Archaeological & Historical Notes
Kanah is identified with Qana (also Khirbet Qana), a site in southern Lebanon approximately ten kilometers southeast of Tyre. This location fits the description of a city in the northern portion of Asher's territory near the Phoenician border. The site should not be confused with the New Testament Cana of Galilee (Khirbet Qana near Nazareth), which is a different location entirely. The identification rests on the preservation of the ancient toponym and the geographical fit within the Asher boundary description of Joshua 19. The region of southern Lebanon preserves extensive archaeological remains from the Bronze and Iron Ages, reflecting the area's importance as a zone of interaction between Israelite, Phoenician, and Aramean cultures. Limited survey work has been conducted at the site itself, as the region's modern political complexities have constrained archaeological investigation.
Verse Appearances (1)
Josh
References
- Orr, J. (ed.) (1915) The International Standard Bible Encyclopedia.

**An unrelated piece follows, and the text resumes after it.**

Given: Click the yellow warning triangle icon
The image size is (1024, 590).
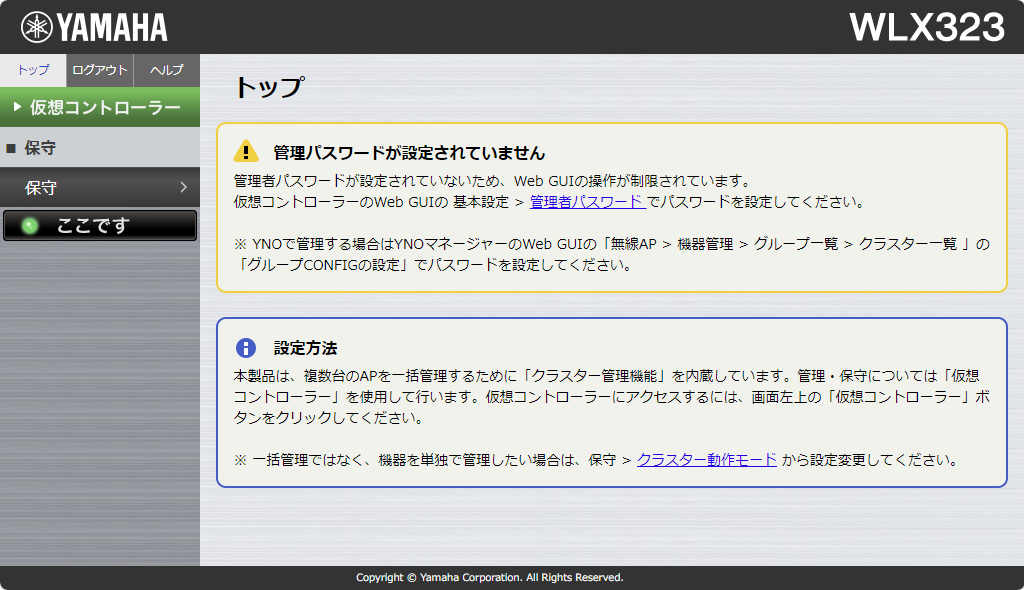Looking at the screenshot, I should (x=246, y=152).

Chicago: Howard-Severance Company. [Public Domain]
- OpenBible.info (n.d.) Bible Geocoding. Available at: https://www.openbible.info/geo/. [CC BY 4.0]
- Bagnall, R. et al. (eds.) (n.d.) Pleiades: A Gazetteer of Past Places. Available at: https://pleiades.stoa.org. [CC BY 3.0]
- Wikidata contributors (n.d.) Wikidata. Available at: https://www.wikidata.org. [CC0]
- Lawrence, D. et al. (2025) Villages to Empires: a settlement dataset for the Southern Levant. doi:10.5281/zenodo.15111732. [CC BY 4.0]
- Church of England (1769) The Holy Bible, Authorized (King James) Version. [Public Domain]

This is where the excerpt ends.